With real estate investment trusts, you get a cut of rent income for the price of a stock. While home ownership may be the ideal form of real estate investment for many Canadians, you don’t actually need to own a home to reap the benefits of the country’s scorching property market.
One option, which allows you to generate returns from multiple properties without owning a single one yourself, is investing in a real estate investment trust, or REIT. Maybe you’ve seen the term, but if you’re unclear about what a REIT is or how it operates, here’s what you need to know.
A REIT is an entity that specializes in owning and operating properties that generate income. These properties might be commercial, like office buildings, warehouses or shopping malls; multi-residential like apartment buildings; or more left-field assets like data centres and cell towers. While some REITs specialize in certain sectors of real estate, such as commercial properties, they still provide diverse investments because they hold different property types in different markets. You’re unlikely to find a REIT that only buys, say, single-storey shopping plazas in Toronto. By mixing assets and their locations, REITs provide a hedge against regional downturns that could otherwise damage their rental income. And rental income is the name of the game for REIT investors, as the rent collected makes up the cash that the trust returns to investors as shareholder dividends. Even if the assessed value of a REIT’s properties falls for some reason, as long as rental income remains steady, your dividends should too.
REITs are similar to mutual funds, in that investors provide the money a REIT needs to grow and maintain its portfolio, and the trust rewards them for their investments with regular dividends. You can purchase shares in a REIT on a public market like the Toronto Stock Exchange, the same way you would any other stock.
In addition to the baked-in diversification, something you don’t get when you purchase an individual property, REITs provide a few other benefits. First, you won’t need to take on the headaches endured by many property investors. No maintenance, no repairs, no impossible-to-satisfy tenants. You get the financial benefits of being a landlord without the hassle. REIT shares are also highly liquid. You can offload them as easily as any stock you can sell using a trading app on your phone. The distributions paid out by REITs can help you increase your fixed-income returns and provide your portfolio with an added hedge against inflation because when rental rates increase, so does a REIT’s income.
Choosing a REIT isn’t always easy. You’ll want to find one with the right mix of assets and a strong management team that can consistently grow profits. That requires due diligence on your part.
Because REITs are sold on public stock exchanges, you need to approach a REIT investment the same way you would a dividend stock. The payouts might remain constant, but the share price is still subject to the whims of the market. There’s no guarantee that REIT shares will keep growing, or that they won’t take a sudden nosedive.
From Nov. 24 to Dec. 1, 2021, RioCan Real Estate Investment Trust, Canada’s second-largest REIT, saw its share price drop a steep 8.7%, to under $21 per share. But RioCan’s share price recovered all of that within a month, trading around $23 by early January.
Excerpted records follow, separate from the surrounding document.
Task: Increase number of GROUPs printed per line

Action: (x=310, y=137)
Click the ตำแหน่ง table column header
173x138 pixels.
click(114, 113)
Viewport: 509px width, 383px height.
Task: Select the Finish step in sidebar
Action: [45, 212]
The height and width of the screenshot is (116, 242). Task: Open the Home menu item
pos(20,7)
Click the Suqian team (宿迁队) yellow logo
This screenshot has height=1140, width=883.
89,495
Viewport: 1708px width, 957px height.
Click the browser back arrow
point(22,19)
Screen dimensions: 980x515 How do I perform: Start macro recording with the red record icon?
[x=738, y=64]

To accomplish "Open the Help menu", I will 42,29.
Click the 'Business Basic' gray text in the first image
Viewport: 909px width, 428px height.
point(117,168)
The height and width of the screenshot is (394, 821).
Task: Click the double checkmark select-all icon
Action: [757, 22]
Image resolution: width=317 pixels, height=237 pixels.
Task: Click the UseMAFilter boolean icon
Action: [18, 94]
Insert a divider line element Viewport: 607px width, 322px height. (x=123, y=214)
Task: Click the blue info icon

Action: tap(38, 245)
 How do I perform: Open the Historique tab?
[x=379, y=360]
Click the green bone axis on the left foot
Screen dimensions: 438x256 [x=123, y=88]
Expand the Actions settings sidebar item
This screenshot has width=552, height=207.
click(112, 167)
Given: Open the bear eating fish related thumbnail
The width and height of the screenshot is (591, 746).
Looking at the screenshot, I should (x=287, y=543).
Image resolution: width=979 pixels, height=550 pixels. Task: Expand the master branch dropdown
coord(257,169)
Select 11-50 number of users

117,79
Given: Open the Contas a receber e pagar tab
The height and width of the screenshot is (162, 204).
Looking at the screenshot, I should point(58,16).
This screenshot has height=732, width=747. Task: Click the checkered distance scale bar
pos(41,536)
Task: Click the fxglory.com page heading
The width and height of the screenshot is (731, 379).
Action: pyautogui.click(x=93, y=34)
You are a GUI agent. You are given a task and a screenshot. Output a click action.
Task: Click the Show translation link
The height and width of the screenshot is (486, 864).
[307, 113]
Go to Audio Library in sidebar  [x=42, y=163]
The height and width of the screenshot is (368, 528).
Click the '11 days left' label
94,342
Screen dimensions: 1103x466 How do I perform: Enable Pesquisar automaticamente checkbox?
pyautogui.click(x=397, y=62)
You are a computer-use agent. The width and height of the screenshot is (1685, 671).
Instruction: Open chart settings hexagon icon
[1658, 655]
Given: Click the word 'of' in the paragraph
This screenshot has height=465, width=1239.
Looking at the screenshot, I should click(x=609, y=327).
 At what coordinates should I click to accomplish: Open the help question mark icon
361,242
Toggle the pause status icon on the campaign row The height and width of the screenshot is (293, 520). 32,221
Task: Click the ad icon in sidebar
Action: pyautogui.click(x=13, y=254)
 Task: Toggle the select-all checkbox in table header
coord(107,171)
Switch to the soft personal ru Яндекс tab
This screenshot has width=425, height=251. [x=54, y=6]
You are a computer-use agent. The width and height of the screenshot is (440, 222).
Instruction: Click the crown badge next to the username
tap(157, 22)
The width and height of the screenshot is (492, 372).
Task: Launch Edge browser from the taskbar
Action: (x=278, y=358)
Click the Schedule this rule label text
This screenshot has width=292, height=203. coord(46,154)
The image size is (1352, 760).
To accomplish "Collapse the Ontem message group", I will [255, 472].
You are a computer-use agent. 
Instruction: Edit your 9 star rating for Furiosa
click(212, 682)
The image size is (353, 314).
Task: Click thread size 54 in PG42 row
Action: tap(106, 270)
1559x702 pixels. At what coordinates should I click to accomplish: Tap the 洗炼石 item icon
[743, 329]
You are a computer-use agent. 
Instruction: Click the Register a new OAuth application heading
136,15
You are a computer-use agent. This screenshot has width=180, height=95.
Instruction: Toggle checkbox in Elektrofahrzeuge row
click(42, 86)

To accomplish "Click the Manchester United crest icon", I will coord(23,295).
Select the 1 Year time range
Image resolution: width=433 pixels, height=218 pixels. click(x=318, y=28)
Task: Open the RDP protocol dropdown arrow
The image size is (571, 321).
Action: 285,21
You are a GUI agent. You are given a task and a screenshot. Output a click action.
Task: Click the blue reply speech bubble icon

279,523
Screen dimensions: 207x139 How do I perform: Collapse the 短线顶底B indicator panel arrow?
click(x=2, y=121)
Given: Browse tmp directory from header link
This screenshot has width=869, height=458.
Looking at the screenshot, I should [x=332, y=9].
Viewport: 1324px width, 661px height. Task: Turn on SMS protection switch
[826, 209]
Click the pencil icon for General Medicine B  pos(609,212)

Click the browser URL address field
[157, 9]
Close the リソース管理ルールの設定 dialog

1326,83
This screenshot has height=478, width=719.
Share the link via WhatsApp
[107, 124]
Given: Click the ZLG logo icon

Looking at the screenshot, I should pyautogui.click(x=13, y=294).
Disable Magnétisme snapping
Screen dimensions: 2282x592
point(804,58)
Another risk to be wary of involves interest rates. REITs don’t typically perform well when interest rates rise. Investors often see it as an opportunity to purchase bonds and other forms of fixed income instead, which tamps down REIT demand and share prices.
With the Bank of Canada expected to raise its overnight rate multiple times in 2022, Canada’s REITs could be under increased pressure to keep performing well in the coming year.